= Lavra Icon Painting Workshop =

Icon-painting School of the Kyiv Pechersk Lavra has long been the center of Kievan Rus and Ukrainian painting. It was founded by Alipy Pechersky at the beginning of the 12th century.

== History ==
According to chronicles and the Kyiv-Pechersk Patericon, the icon-painting and painting workshop of the Kyiv-Pechersk Lavra was established at the end of the 11th century and soon became a prominent centre of icon painting in Kievan Rus. A professional art school emerged here only at the end of the 17th century.
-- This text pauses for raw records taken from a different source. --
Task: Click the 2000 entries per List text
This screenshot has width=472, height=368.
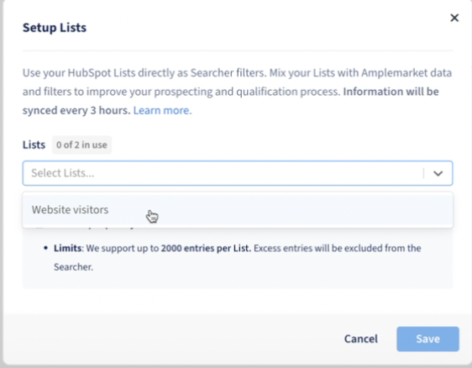Action: pyautogui.click(x=206, y=248)
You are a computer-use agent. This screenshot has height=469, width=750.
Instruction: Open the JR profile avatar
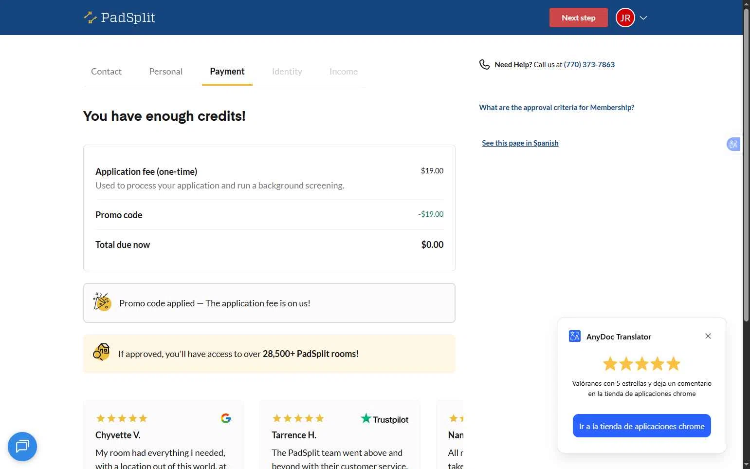625,18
Kyiv-Pechersk Lavra has been a centre of both icon writing and painting since the times of Kievan Rus. One of its first masters was the Pechersk monk Alimpiy, who, presumably, participated in the decoration of the newly built Great Church of the Pechersk Lavra (Dormition Cathedral, Kiev) and simultaneously learned the technique of fresco painting from Greek masters who arrived in Kyiv from Byzantium in 1083.
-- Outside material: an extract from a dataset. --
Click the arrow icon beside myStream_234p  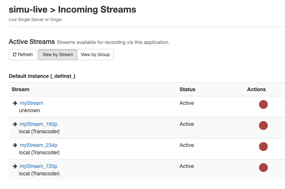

Greek masters worked together with Kievan Rus icon painters on the interior decoration of the cathedral until its consecration in 1089. In 1951, archaeologists excavated the remains of an ancient workshop for the production of enamel for mosaics near the Assumption Cathedral on the territory of the Kyiv-Pechersk Lavra. The surviving icons created by Alimpiy, such as "Svenska (Pecherska) Mother of God with the future Saints Anthony and Theodosius" and "Yaroslavska Oranta," both held in the collection of the Tretyakov Gallery in Moscow, Russia, attest to the high level of ancient Rus art in the Lavra. Other works include miniatures for the Kiev Psalter of 1397 of 1397 and a relief triptych "Mother of God with Anthony and Theodosius" from 1470.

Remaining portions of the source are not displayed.